The more connected we become, the more connected we are forcing our children to become. Of course it’s a good idea to give Junior a leg up on the competition by making sure he’s tech-savvy at a young age. But where do we draw the line? At what point do we remember to put down the computer mouse or mobile device and get that kid outside on a bicycle? When do we remember that it’s just as important for them to tie their shoes and learn how to call emergency personnel if needed?

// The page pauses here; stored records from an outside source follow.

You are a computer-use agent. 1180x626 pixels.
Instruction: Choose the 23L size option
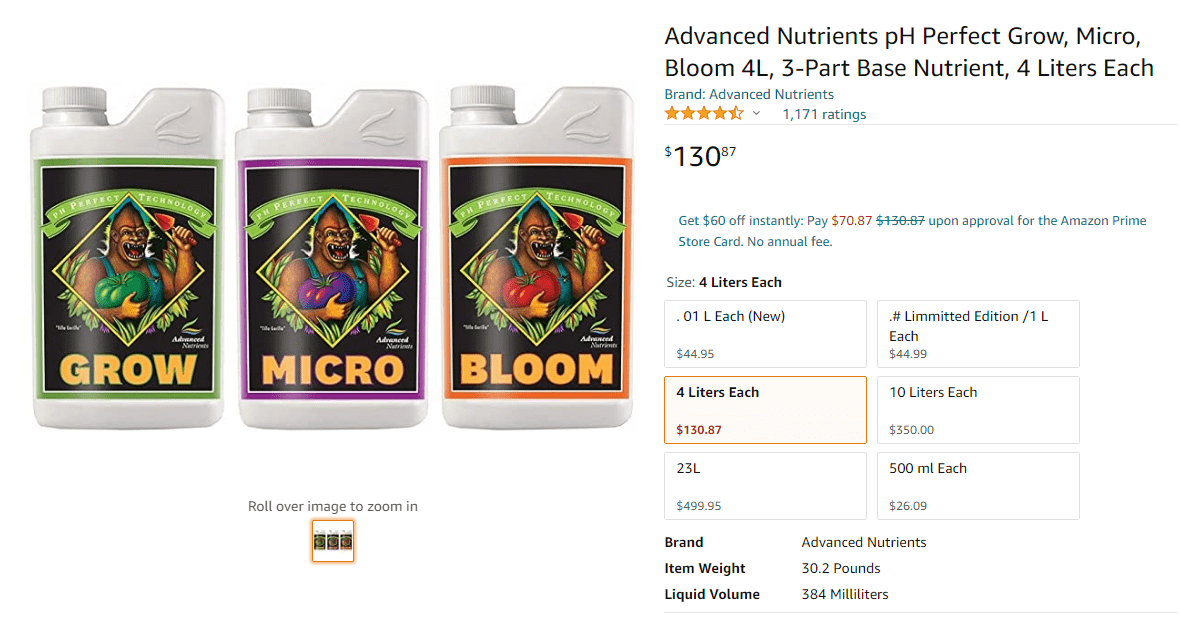(765, 486)
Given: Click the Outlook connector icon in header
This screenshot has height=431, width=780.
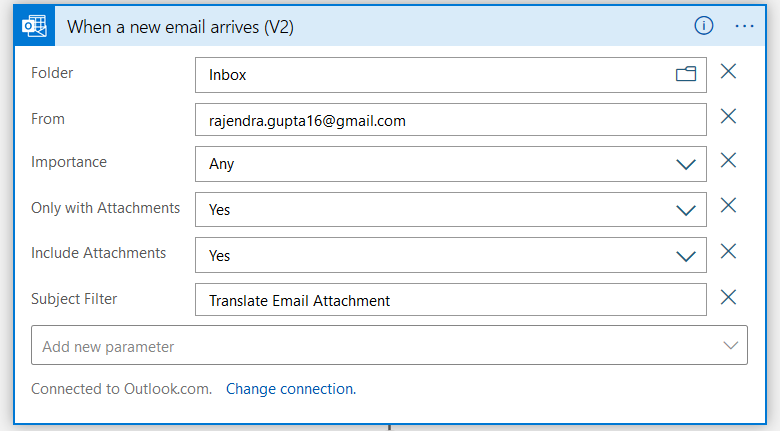Looking at the screenshot, I should (x=35, y=26).

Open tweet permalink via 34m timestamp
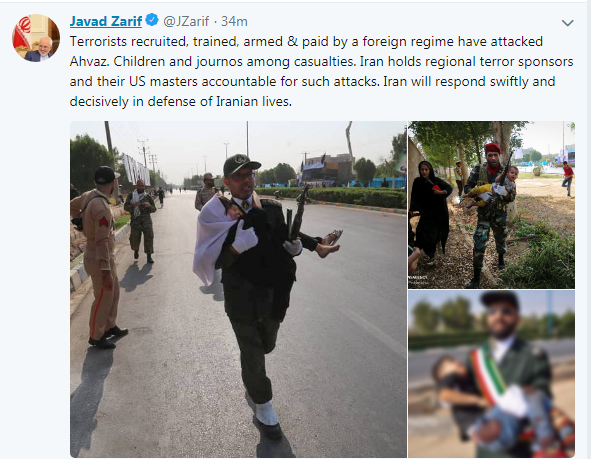tap(234, 21)
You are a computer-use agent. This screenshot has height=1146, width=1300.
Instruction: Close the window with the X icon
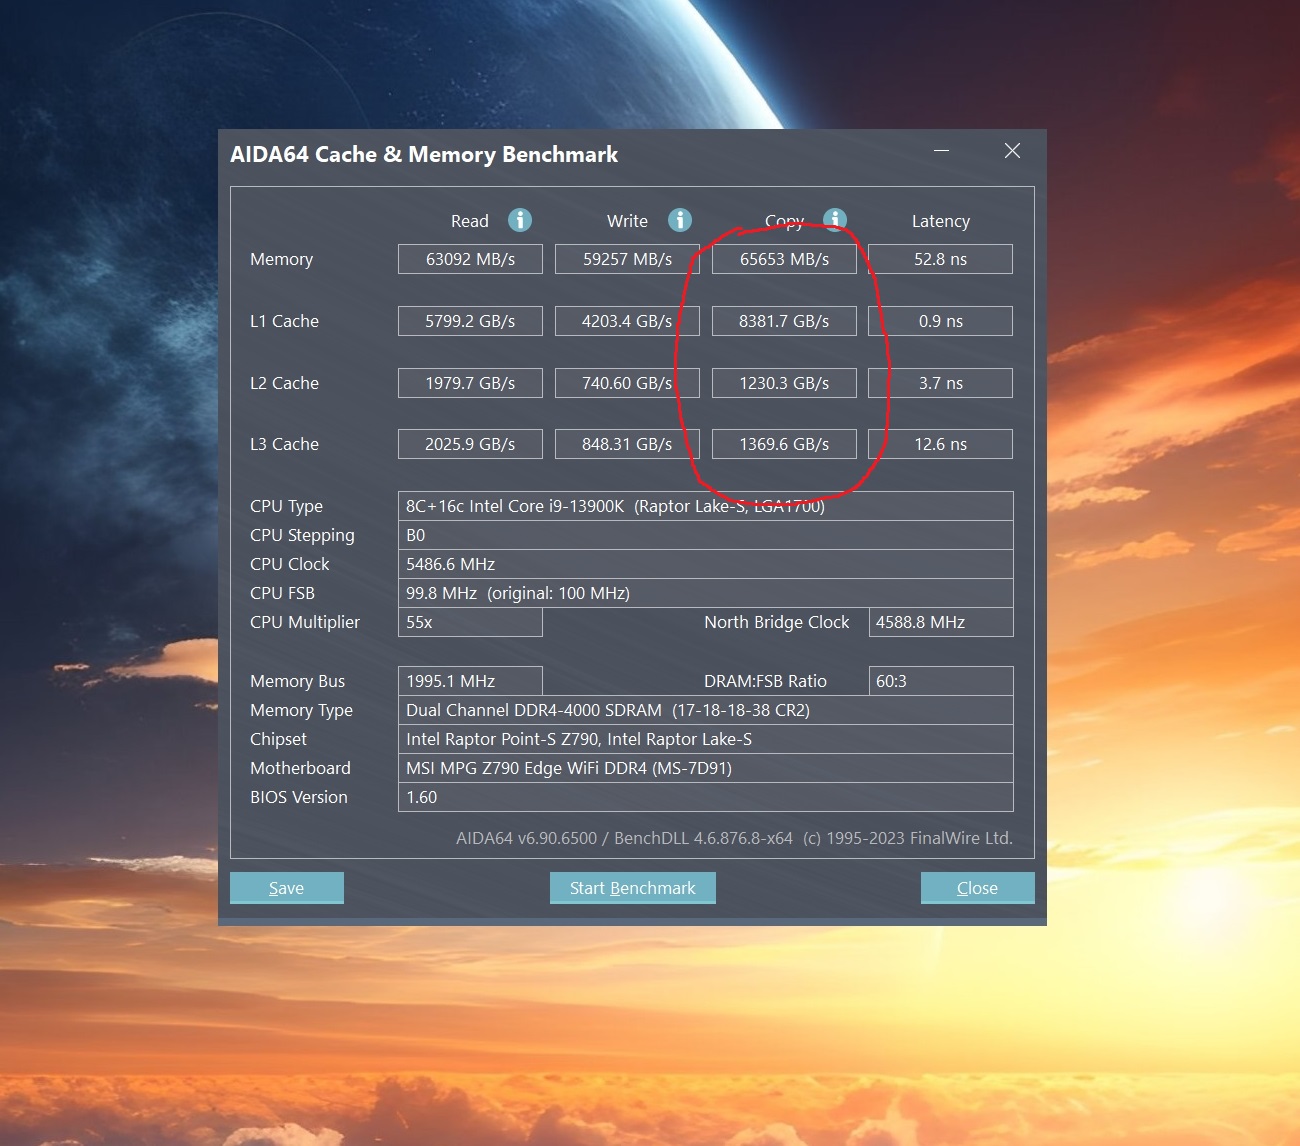[x=1012, y=151]
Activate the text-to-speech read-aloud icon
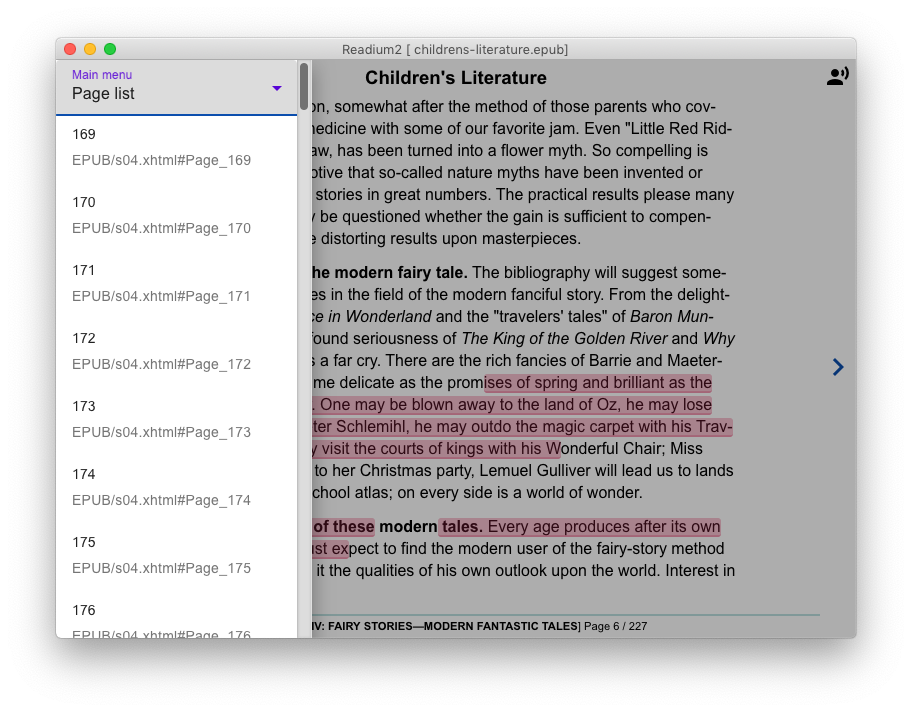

A recent study shows some very unsettling results: more small children can play a computer game than ride a bike. The Digital Diaries study from security firm AVG claims that 58 percent of kids ages 2 to 5 know how to play a “basic computer game” – compared with 52 percent who know how to ride a bike. More than sixty-three percent can turn a computer on and off by themselves with 69 percent able to effectively use a mouse. Sadly, though, only 20 percent know how to swim, 11 percent can tie their shoes without help and 20 percent know how to make an emergency phone call.

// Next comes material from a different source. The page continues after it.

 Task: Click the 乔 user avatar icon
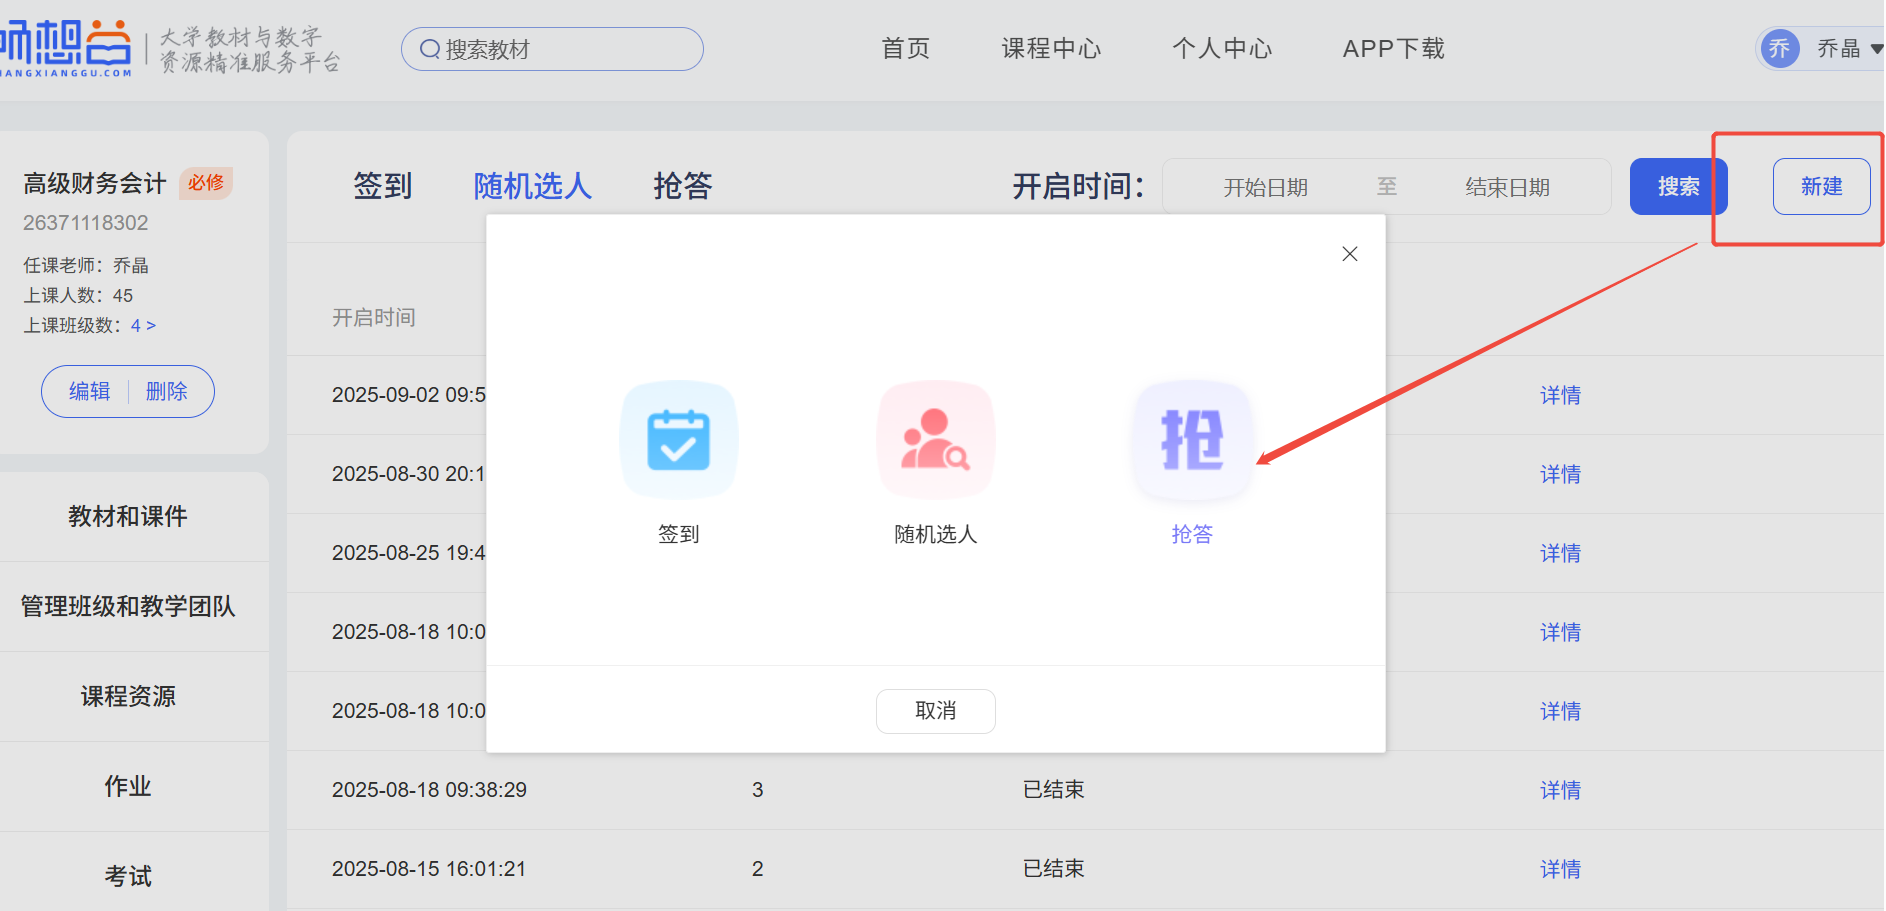pos(1779,49)

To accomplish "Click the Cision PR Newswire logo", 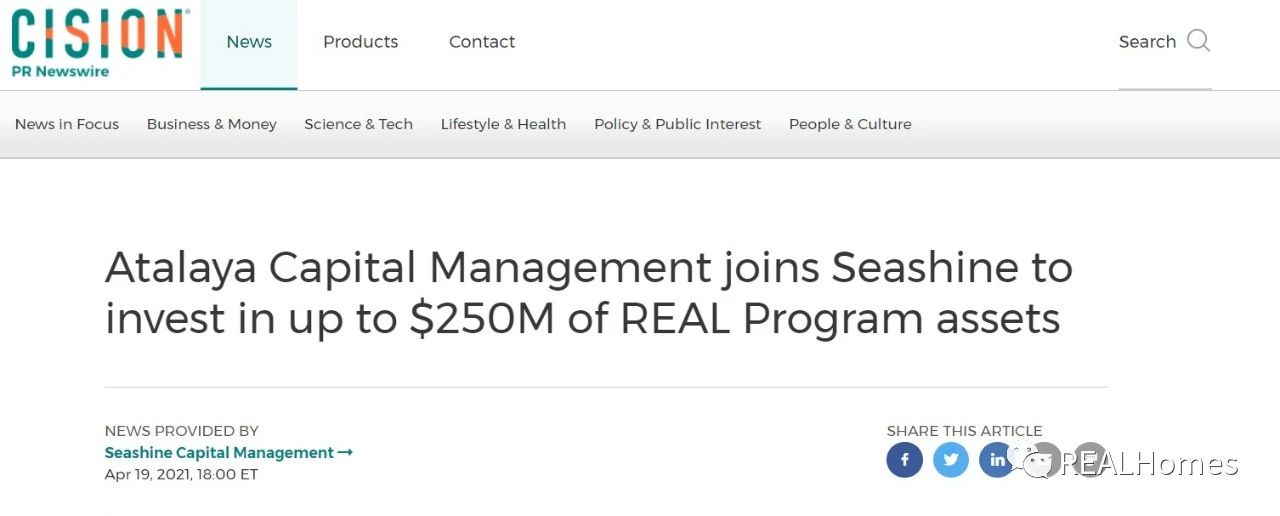I will click(x=99, y=43).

Other interesting findings are that 25 percent know how to use a browser, 16 percent can navigate between Web sites, 15 percent know at least one Web address, and 19 percent know how to operate a smartphone or a tablet. On the analog side of life, 39 percent know their home address, 27 percent can make their own breakfast, and 37 percent can write their first and last name.
In an interview, AVG’s Tony Anscombe said “Because we (adults) are so connected, maybe what we don’t understand is what we’re actually doing is connecting our children the same way, and it’s becoming normal for them and maybe we’re ignoring some of those life skills as well.” I find this absolutely disheartening. As I already pointed out, we all know our little darlings need to learn how to use technology at young ages. However, they also need to know how to cope with life, folks.

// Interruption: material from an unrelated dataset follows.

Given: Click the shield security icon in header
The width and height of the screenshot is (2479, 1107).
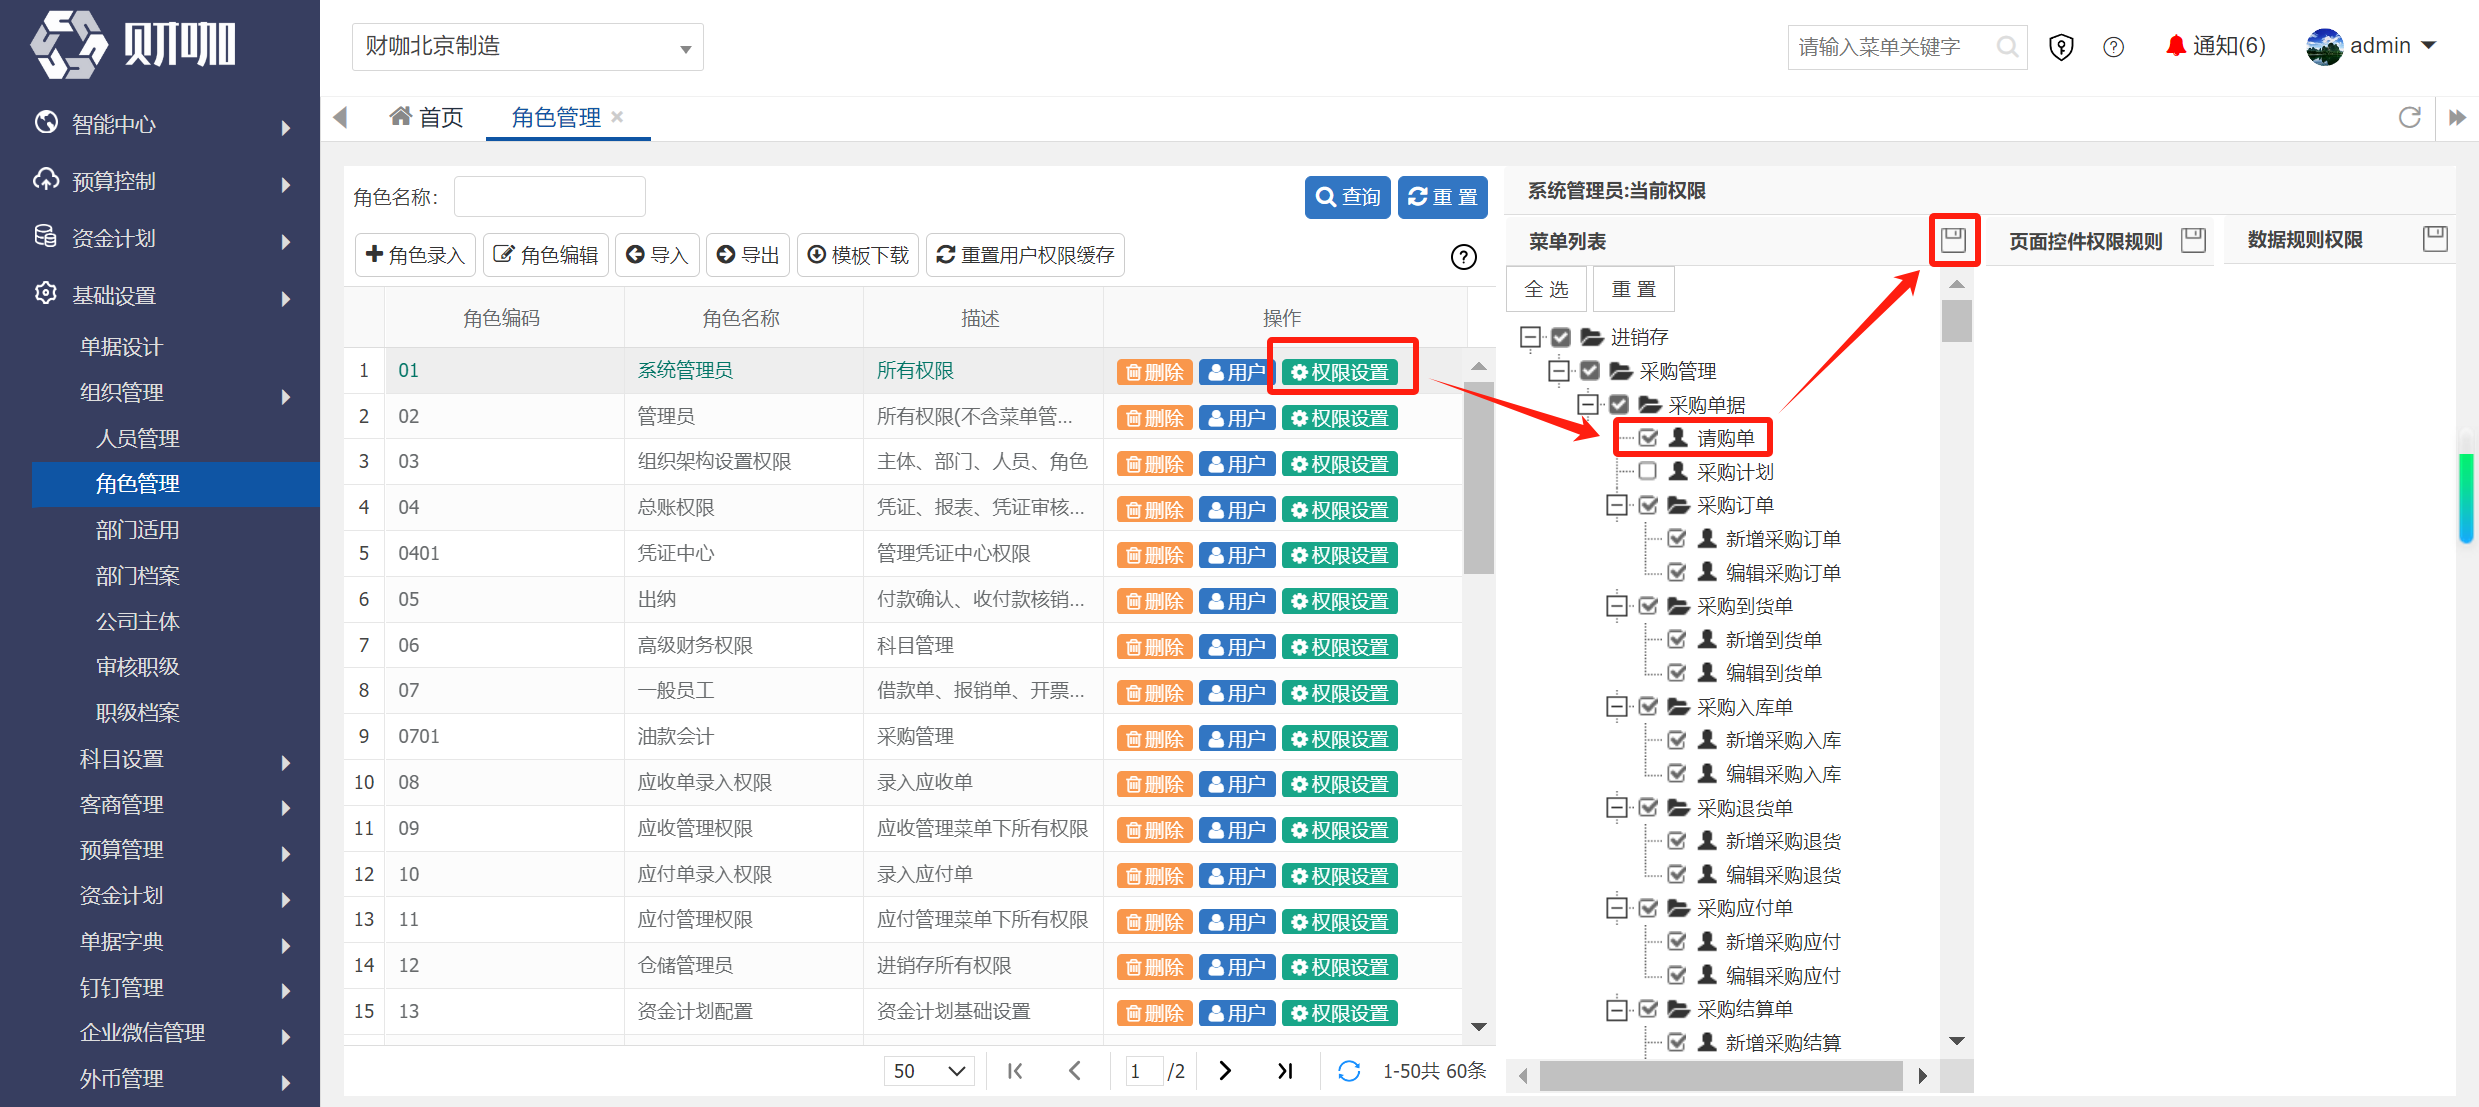Looking at the screenshot, I should click(x=2061, y=47).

Many of these simple things pointed out in the study are those which should be taught by dear old Mom and Dad. I remember learning to ride my bike for the first time, with Dad holding onto that seat and running along beside me. I also remember how I felt as though I could conquer the world when I mastered shoelace-tying long before many of my friends did.
There needs to be more of a balance – MUCH more. Pull the kiddies away from the digital goodies sometimes and take them outside. Head to the local pool or park. Show them firsthand that you don’t have to bury your nose in a device in order to have fun.